Record set:
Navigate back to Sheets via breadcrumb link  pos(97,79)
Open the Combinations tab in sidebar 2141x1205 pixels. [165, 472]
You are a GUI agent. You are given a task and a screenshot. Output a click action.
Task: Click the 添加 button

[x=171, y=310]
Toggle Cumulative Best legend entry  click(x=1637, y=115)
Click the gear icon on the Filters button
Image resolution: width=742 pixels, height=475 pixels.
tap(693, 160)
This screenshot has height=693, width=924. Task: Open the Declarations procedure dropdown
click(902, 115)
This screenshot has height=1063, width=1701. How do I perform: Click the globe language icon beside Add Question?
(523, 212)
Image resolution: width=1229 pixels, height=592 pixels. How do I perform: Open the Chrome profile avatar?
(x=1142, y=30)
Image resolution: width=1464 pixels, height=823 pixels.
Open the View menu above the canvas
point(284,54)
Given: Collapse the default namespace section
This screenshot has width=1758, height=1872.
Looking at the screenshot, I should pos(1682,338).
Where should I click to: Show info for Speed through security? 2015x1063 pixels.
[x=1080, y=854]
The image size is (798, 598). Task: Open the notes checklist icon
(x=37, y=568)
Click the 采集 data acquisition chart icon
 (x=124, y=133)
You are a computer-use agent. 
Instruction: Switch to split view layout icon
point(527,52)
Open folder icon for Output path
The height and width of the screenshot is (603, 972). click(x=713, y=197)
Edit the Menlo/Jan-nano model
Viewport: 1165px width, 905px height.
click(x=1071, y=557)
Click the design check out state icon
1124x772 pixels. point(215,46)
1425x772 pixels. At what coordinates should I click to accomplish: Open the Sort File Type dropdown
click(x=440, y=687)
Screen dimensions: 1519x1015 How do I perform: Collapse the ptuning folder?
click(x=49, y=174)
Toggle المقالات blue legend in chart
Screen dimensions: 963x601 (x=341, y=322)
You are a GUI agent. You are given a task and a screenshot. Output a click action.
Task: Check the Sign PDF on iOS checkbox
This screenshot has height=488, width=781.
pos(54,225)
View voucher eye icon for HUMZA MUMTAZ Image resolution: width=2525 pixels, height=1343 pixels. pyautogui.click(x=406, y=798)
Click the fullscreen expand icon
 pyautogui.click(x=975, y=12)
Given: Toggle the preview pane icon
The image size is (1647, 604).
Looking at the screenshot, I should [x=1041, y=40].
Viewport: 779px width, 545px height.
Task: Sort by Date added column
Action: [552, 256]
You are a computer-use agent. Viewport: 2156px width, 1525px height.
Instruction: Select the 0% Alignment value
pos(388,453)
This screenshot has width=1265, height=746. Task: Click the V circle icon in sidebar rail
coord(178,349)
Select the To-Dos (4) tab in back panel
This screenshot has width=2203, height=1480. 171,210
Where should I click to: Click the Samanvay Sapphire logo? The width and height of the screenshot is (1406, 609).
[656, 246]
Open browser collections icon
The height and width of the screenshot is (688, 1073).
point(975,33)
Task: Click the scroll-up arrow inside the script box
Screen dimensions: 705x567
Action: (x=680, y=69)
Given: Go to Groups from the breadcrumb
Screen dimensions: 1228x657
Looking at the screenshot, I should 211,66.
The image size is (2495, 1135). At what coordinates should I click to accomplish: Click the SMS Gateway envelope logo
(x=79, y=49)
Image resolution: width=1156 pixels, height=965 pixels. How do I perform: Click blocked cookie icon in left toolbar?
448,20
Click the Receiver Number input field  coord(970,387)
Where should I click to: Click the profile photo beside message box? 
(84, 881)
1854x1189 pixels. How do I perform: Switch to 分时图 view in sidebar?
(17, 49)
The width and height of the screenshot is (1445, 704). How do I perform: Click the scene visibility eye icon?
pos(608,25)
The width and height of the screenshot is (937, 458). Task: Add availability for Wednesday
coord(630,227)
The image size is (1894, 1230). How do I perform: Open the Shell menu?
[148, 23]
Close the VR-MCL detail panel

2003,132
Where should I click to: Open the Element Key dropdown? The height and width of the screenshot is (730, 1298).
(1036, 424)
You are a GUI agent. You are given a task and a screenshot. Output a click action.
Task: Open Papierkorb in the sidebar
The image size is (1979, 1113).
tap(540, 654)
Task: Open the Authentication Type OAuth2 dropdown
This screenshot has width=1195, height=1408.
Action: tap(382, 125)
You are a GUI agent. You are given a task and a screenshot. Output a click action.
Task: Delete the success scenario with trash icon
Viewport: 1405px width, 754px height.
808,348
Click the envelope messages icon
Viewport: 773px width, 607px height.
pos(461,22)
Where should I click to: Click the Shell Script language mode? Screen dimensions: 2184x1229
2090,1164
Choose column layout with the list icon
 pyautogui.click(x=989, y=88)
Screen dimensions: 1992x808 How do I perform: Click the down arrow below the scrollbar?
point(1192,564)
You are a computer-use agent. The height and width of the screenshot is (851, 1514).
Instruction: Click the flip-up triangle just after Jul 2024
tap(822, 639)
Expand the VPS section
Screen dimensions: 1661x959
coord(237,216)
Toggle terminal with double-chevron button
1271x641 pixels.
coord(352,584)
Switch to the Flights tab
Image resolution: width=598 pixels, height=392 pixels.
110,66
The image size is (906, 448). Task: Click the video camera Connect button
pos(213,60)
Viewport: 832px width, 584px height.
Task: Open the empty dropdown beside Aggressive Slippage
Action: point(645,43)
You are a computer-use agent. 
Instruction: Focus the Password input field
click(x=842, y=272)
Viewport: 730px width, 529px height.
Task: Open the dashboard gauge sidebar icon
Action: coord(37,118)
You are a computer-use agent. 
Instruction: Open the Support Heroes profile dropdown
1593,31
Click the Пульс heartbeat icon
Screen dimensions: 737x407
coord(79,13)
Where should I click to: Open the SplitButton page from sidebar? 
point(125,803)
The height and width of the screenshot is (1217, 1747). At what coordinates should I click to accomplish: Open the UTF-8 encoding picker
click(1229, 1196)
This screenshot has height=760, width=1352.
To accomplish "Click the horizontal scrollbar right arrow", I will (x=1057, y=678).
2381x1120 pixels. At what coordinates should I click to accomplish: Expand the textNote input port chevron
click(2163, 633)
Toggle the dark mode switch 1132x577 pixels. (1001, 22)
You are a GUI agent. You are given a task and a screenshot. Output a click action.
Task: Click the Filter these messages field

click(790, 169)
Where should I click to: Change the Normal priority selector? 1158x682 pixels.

Problem to solve: Give back every line of the listing where the word "breadcrumb" shows up.

Expected output:
Navigate back to Sheets via breadcrumb link  pos(97,79)
Given: Go to Groups from the breadcrumb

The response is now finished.